- [DIRECTIONS FOR THIS TASK]: From the line with "خانه (262, 2380)" through the final line below, restate each line word for word and return nothing else.

- [SUPPLIED DATA]:
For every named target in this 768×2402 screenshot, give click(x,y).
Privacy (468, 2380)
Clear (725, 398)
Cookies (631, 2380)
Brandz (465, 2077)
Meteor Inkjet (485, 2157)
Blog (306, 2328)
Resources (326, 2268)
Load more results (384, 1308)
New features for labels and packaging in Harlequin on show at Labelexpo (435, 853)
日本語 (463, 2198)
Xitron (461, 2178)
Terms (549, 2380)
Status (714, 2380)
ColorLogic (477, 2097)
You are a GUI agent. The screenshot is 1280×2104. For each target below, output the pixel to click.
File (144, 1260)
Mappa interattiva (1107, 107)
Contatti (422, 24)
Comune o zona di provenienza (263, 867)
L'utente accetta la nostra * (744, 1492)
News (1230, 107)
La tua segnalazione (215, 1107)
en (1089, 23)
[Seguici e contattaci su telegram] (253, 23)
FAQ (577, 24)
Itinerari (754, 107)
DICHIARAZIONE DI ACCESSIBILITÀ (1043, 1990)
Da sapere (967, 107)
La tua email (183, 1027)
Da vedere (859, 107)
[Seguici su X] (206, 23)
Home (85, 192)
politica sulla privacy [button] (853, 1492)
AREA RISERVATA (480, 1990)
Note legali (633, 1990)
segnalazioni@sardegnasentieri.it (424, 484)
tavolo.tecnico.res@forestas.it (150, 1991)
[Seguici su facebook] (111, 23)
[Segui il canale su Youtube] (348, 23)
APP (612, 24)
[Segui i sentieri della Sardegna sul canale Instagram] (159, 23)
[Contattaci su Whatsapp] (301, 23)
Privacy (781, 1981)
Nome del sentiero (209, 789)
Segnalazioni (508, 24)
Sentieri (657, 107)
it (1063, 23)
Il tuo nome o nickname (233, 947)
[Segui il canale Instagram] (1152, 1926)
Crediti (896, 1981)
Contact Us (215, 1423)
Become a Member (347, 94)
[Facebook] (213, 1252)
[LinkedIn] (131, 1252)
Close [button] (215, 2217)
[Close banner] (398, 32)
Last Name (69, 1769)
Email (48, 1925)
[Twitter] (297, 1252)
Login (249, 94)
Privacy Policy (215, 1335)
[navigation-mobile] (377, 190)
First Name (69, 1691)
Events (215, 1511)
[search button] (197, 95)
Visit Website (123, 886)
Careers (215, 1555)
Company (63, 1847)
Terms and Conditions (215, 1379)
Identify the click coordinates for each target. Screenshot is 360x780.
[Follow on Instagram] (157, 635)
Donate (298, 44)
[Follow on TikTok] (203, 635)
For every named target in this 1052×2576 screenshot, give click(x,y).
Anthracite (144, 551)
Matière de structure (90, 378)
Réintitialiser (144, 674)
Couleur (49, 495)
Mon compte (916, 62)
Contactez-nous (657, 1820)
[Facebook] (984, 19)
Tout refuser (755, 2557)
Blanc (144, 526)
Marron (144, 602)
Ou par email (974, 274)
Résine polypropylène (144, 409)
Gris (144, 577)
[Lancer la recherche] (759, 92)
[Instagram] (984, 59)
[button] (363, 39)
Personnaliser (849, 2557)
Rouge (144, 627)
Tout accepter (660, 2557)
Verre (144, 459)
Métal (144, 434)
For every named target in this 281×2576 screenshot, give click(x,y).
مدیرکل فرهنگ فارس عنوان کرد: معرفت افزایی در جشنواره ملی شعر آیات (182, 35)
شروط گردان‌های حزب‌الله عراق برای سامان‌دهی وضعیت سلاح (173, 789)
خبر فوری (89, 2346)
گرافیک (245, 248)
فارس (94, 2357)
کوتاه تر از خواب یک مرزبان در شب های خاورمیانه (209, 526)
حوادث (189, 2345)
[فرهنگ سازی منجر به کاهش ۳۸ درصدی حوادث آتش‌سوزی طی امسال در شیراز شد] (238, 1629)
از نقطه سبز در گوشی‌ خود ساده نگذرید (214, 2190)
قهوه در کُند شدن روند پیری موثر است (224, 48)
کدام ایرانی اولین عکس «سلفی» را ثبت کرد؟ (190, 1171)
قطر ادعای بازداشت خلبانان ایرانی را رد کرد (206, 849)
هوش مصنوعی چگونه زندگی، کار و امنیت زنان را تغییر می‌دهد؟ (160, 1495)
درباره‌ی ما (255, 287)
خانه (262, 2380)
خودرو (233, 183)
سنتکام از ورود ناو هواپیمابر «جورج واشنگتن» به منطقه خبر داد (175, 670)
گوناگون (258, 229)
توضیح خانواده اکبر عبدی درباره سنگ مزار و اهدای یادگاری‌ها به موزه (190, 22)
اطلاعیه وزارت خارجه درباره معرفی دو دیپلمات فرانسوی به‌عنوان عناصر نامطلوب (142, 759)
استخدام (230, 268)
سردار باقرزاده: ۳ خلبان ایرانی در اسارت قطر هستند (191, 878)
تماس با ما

- [EXPECTED OUTPUT]:
خانه (262, 2380)
خودرو (233, 183)
سنتکام از ورود ناو هواپیمابر «جورج واشنگتن» به منطقه خبر داد (175, 670)
گوناگون (258, 229)
توضیح خانواده اکبر عبدی درباره سنگ مزار و اهدای یادگاری‌ها به موزه (190, 22)
اطلاعیه وزارت خارجه درباره معرفی دو دیپلمات فرانسوی به‌عنوان عناصر نامطلوب (142, 759)
استخدام (230, 268)
سردار باقرزاده: ۳ خلبان ایرانی در اسارت قطر هستند (191, 878)
تماس با ما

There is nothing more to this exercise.